Harvard chemist Daniel Nocera recently developed the world’s first practical artificial leaf – a silicon-based device that could use sunlight to split water and create clean fuel. Now, the scientist says he’s improved the leaf – making it able to self-heal and to work even in dirty water.

Nocera discussed the advances this week at the American Chemical Society meeting in New Orleans.

The artificial leaf has been called a holy grail for decades, and scientists had been working on designing an efficient device that, like plants, can use sunlight to create energy. But where plants make sugars, scientists wanted to split water into clean-burning fuel.

Advertisement

Nocera’s device looks deceptively simple: It’s a catalyst-coated silicon wafer roughly the size of a credit card that can be dropped into a cup of water. When the wafer is placed in sunlight, pure oxygen will bubble up from one side and pure hydrogen from the other. Such a device, placed in a bucket (and with the two sides properly separated) could create enough clean fuel to power a home for a day in developing countries.

Nocera’s groundbreaking leaf came with some limitations: It had to be used in super-purified water; otherwise, bacteria would form a biofilm over the device, halting production. This would have proved to be a significant roadblock in making the technology economically accessible, given that many of the poor in developing countries don’t have access to clean drinking water, let alone ultra-pure water.

But now, he’s developed a cobalt-based coating that breaks off during the gas-producing reaction and then slowly reassembles back onto the silicon wafer. Because it’s constantly re-forming itself, the bacteria don’t have an unbroken surface to stick to – which makes the new and improved artificial leaf a more rough-and-ready device that can be deployed even in dirty water.

Such a device could radically revolutionize clean energy, reducing dependence on fossil fuels and providing an even better solution than plain old solar cells, which are perfect for sunny days but don’t store energy for nighttime use.

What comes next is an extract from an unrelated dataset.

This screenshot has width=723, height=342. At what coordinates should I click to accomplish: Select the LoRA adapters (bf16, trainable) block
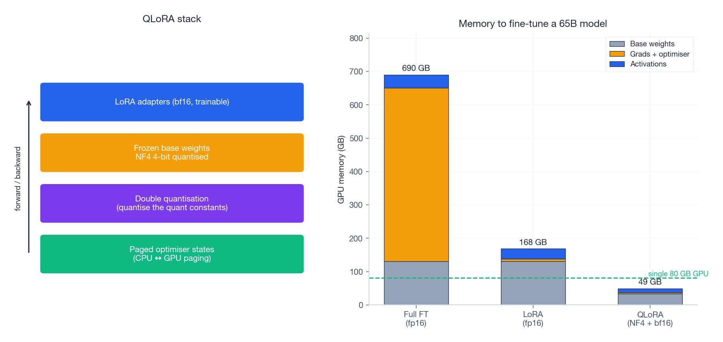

But there are limitations. While his energy-to-fuel system is currently around 70% to 80% efficient, Nocera said, it’s only as good as the silicon-based solar underlying it – and given that current solar cells have an efficiency rate of 7%, that means an overall rate of about 5% for his artificial leaf. But Nocera sees the new catalyst improving the performance of his device, and he expects solar cells in general to vastly improve over the next few years.

“At the end of the day I’m always tied to the efficiency of the [semiconductor] that I’m using,” Nocera said. “I can’t outrun that.”

Advertisement

And for hydrogen fuel to be useful, fuel cell technology would have to be far more prevalent than it is now, he pointed out.